Physical & Chemical Properties
Titanium (Ti) is a fundamental chemical element with atomic number 22 and average atomic weight 47.9gm. Its electronic configuration is 1s2 2s2 2p6 3s2 3p6 4s2 3d2 with 2 unpaired electrons in the d-shell. In its pure form, titanium is a silver-colored transition metal. The melting point and the boiling point of this metal are 1668° Celsius and 3287° Celsius respectively.
Pure titanium has very low density (4.506 gm/cm3 at room temperature) compared to other metals and has more than average strength. Its most important property is that it’s highly resistant to corrosion compared to other metals.
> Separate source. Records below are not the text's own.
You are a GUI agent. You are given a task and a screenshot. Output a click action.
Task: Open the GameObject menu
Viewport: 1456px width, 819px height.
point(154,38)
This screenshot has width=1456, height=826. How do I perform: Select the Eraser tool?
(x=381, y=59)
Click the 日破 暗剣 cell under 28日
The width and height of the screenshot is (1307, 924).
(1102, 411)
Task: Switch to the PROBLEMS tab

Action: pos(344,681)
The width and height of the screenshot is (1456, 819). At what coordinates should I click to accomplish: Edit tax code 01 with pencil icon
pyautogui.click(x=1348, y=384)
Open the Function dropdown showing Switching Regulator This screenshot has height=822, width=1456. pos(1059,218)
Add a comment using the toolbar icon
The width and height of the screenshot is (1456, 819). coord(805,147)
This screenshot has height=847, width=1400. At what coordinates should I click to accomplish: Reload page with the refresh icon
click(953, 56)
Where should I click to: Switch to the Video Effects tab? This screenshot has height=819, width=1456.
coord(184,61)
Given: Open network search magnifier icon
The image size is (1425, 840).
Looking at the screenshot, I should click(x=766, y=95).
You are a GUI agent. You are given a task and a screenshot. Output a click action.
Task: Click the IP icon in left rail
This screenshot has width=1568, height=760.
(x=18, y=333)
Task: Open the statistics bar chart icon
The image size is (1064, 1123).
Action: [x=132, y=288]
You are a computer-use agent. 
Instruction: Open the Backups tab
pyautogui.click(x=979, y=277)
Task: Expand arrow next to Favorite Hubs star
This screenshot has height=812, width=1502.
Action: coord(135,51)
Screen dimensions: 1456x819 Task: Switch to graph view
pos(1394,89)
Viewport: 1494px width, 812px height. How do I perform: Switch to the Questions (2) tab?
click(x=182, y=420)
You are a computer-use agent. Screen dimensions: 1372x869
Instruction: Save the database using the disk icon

It can withstand dilute sulfuric and hydrochloric acids, sea water, chlorine compounds as well as gaseous chlorine and organic acids without corrosion. Titanium forms strong, light alloys with aluminum, iron, vanadium and molybdenum. Compared to steel, titanium is comparable in strength yet it is 45% lighter!
It is found in the Earth’s crust in the form of compounds and is ranked ninth in terms of abundance. Modern studies have revealed that Earth and the moon share geological history. Not surprisingly, rock samples from the moon collected through the Apollo missions show an abundance of titanium compounds. In future, the Moon may be mined for this metal. Traces of titanium compounds have also been found in the Sun’s composition through spectroscopic studies. In fact such compounds are found in most of the dwarf M-type stars like the Sun. Traces of this metal are also found in the human body and plants but it is non-reactive and therefore plays no biological role. This very property and its ductility makes it an ideal element for building surgical implants.
Titanium has an average atomic weight because it has 5 isotopes with atomic weights ranging from 46 to 50, out of which 48Ti is the most abundant. It is known to be dimorphic, which means it occurs in two crystalline forms. Below 880 degree Celsius, it exists in the hexagonal alpha form and above that temperature it exists in the cubic beta form. It is one of the costliest metals today.
Owing to its high tensile strength, low density and light weight, titanium is the premier choice of metal for aicrafts, space vehicles and missile programs. Its ability to form high strength alloys with other metals enhances its usability in making surgical instruments and prosthetics. Due to its versatility, the uses of Titanium are many.
It is used in the manufacturing of steel and finds usage in the form of numerous alloys, after being mixed with other metals like iron, vanadium, manganese and copper. It is most widely used in the form of Titanium dioxide (TiO2), used as a pigment in plastic, paints, paper and as a skin protecting agent in sunscreens. Other than that, Titanium is used in manufacturing of fireworks, sports equipment, jewelry, bicycles, automobiles, firearms, laptops and many other goods.
Due to its anti-corrosive properties in sea water, it is used for crucial parts of new age distillation plants built on the seashore. Titanium dioxide is widely used in paints used by artists and also in wall paints. Titanium paint reflects infra red radiation as it does not fall into its absorption band. This property is exploited to create heat resistant shields for buildings.
Thus titanium justifies its naming after the Titans as it makes building of robust space vehicles possible. It makes mankind’s leap into outer space possible!